## TASK DESCRIPTION
Return only that part of the material below which starts with the line containing "You are a GUI" and goes on through the line containing "Task: Click the MOBILE01.COM source label", restated exactly.

## EXERCISE INPUTS
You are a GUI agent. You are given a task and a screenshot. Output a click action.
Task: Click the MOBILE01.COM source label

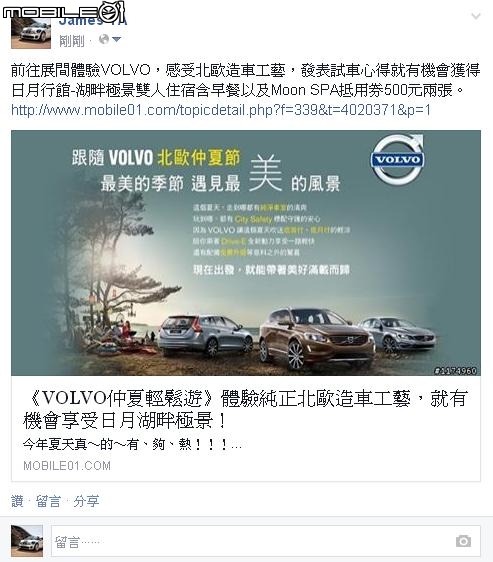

* * *

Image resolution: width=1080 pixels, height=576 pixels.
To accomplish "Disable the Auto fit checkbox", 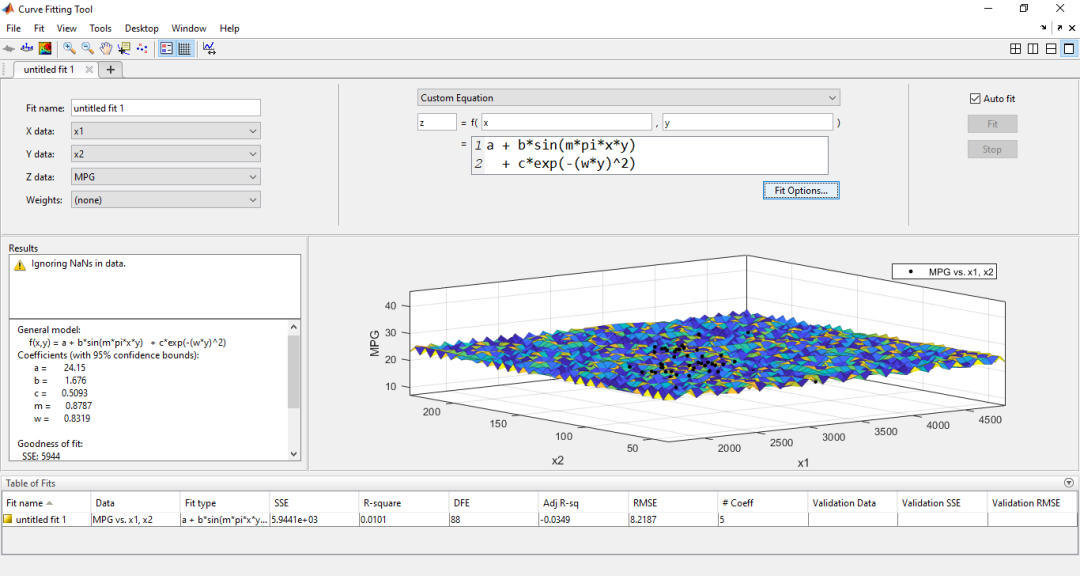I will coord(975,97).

==

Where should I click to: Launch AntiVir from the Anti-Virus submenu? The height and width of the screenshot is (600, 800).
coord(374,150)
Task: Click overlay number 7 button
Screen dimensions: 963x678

## TASK RESPONSE
You are a GUI agent. You are given a task and a screenshot. Output a click action.
Task: Click the MOBILE01.COM source label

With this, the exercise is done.